-- What you have to do --
Some lines hold the string "with". Copy all of them from the material that follows.

————————

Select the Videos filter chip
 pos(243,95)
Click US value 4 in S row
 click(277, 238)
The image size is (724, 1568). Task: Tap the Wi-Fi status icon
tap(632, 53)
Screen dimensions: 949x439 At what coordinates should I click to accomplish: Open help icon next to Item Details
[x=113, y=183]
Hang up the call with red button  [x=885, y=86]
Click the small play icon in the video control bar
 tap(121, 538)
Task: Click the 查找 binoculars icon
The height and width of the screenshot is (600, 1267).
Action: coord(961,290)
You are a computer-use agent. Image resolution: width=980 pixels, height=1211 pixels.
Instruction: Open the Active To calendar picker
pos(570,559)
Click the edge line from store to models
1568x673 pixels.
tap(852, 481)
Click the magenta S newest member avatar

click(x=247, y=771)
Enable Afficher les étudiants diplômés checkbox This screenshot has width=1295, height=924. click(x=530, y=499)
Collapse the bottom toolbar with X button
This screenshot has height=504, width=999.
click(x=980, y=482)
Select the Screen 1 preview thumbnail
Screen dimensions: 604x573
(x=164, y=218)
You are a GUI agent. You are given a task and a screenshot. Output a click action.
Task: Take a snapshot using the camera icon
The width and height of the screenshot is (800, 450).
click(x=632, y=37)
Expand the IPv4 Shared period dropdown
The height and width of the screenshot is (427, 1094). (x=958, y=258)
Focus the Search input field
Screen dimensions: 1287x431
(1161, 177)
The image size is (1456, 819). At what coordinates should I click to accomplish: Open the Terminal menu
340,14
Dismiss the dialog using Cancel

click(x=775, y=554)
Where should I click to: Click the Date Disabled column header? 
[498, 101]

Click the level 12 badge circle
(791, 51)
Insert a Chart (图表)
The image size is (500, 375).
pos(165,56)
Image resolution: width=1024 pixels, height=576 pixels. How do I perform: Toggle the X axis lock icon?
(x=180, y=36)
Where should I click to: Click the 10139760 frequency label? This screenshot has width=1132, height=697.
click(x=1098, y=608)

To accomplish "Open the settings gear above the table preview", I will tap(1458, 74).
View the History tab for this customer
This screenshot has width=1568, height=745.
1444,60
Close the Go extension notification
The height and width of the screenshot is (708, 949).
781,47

————————

-- Solution to this exercise --
Hang up the call with red button  [x=885, y=86]
Collapse the bottom toolbar with X button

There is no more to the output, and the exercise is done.